Mary Wilson met Philip K. Dick when she was a young theatre student, and although she goes to great pains to try and remember and record the things as they happened at the time (and as her young-self experienced them), the older (and of course wiser) Maer Wilson can’t help but sometimes despair of her younger counterpart. As all young people, and especially somebody preparing from a young age for an acting career, the young Mary thinks she is immortal and the centre of the universe. She accepts friendships as they come and does not question either motives or reasons. She does not inquire why an older man (when they meet she doesn’t even know he’s a writer) is living with a young student or why he would want to make friends with people who are twenty five years his juniors. The way she writes about the young Mary reminded me of Herman Melville’s Redburn, where the older writer can’t help but reflect on the naïveté and inexperience of his younger self. (Not that she is all that naïve as she acknowledges that the writer had a crush on her and she handled it remarkably well, but she’s neither humble nor always wise).
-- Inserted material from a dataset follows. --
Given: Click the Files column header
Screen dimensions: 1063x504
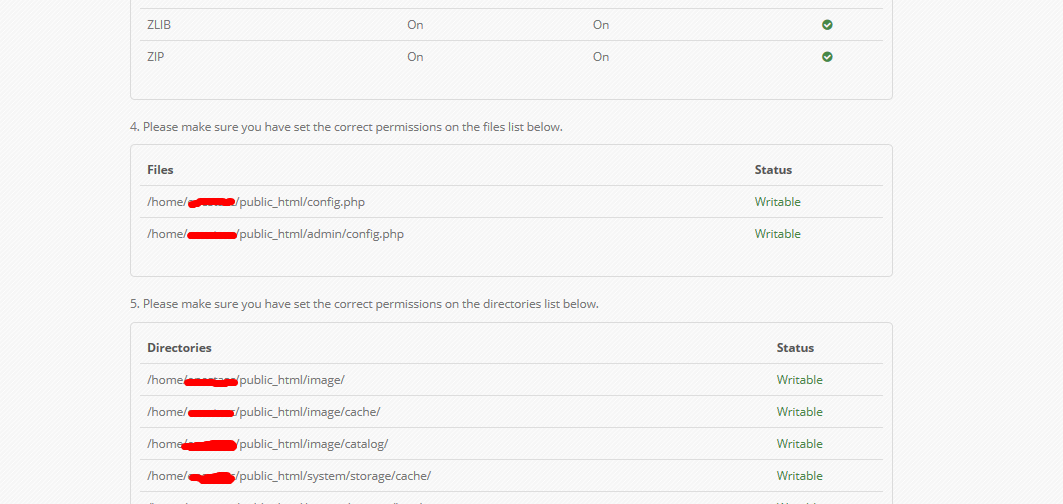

The author does not aim to discover where Philip K. Dick was coming from or what happened during the periods when they lost contact, for example when he got married and his wife wasn’t keen on his younger friends, or when Mary was living with a boyfriend and so busy with her theatrical performances that she couldn’t always make time for a social life. She does not try to make up for gaps or recreate things that she was not witness too. She does include photographs of events relevant to the narration, drawings, etc., and has obtained some of the correspondence a common friend had kept, but in its majority, the book is made up of anecdotes, conversations and events that the writer remembers in plenty of detail, as would be expected of somebody talking about a close and dear friend. I also got the sense, from the book and the foreword, that Dick had remained a topic of conversation for his group of friends and some of the episodes mentioned have been reminisced upon more than once.
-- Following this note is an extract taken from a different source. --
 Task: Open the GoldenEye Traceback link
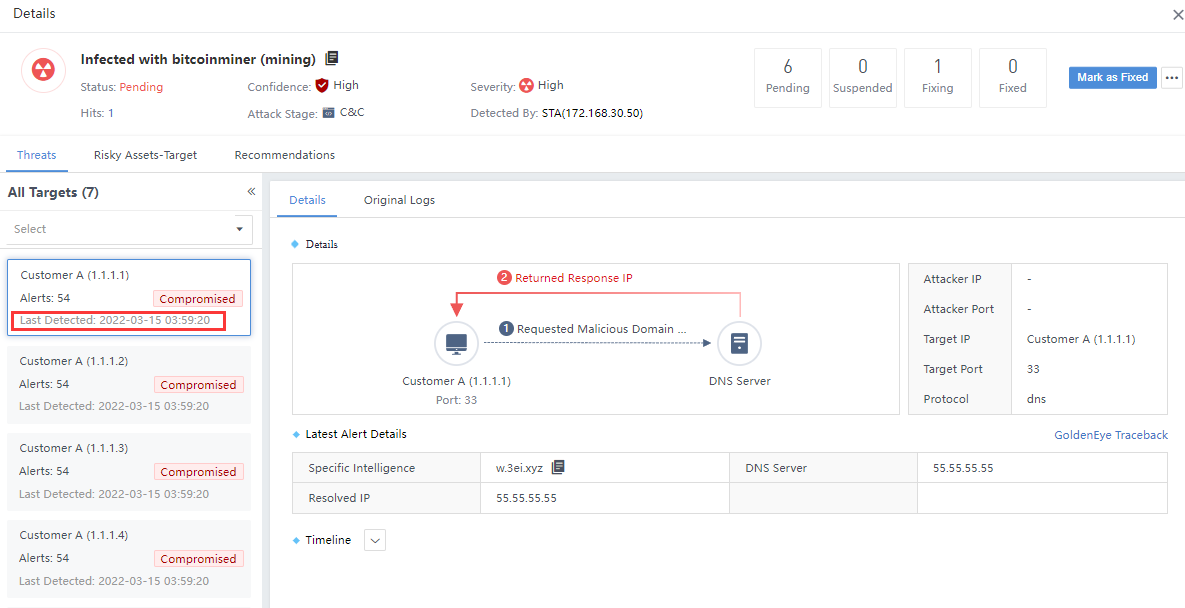pyautogui.click(x=1110, y=435)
As it has been noted often (and is also mentioned in the foreword of the book), anybody who attempts to tell somebody else’s story, ends up telling his or her own, and the author gives us a wonderful insight into ten years of her life, from her years as a student, performing and putting on plays, to having her own theatre company, and working herself to exhaustion. It is a vivid portrayal of a type of life, a place and a period, that will make readers wish they were there, going to watch A Clockwork Orange with Philip K. Dick, or meeting Ridley Scott to talk about Blade Runner. It isn’t a glamorous story or a celebrity autobiography (thankfully!), and it has ups and downs, moments of enlightenment and regrets, happy moments and doubts and what ifs, but that’s what real life is like. The author writes as if she was telling her memories of Dick to a close friend, or perhaps as if she was retelling herself the episodes she recalls, trying to puzzle together and order her thoughts, to grab hold of her experience and not let go. It is an intimate and reflective style of writing that makes the reader feel close to both actors and events.
I personally enjoyed getting to know both the author of the book and a bit more about Philip K. Dick, the friend of his friends. This is not a book for somebody looking to acquire facts and figures about Dick, or a comprehensive biography, warts and all. It isn’t a book that talks in detail about his writing (although there are references to his comments at the time and the stories he shared), and it isn’t a gossip column trying to settle grudges (and sadly this is not the first non-fiction book I read where the people really close to somebody are pushed aside by the individual’s official family when s/he is no longer able to do anything to prevent it). This book will be of interest to people who want to find a new dimension, a more personal one, to Dick the man rather than the myth. And also to readers who want to experience the era of the 1970s (and early 80s) in California as it would have been for a very talented and artistic group of friends. I wish I could have been a fly on the wall at some of those meetings. That’s not possible but at least I have this book.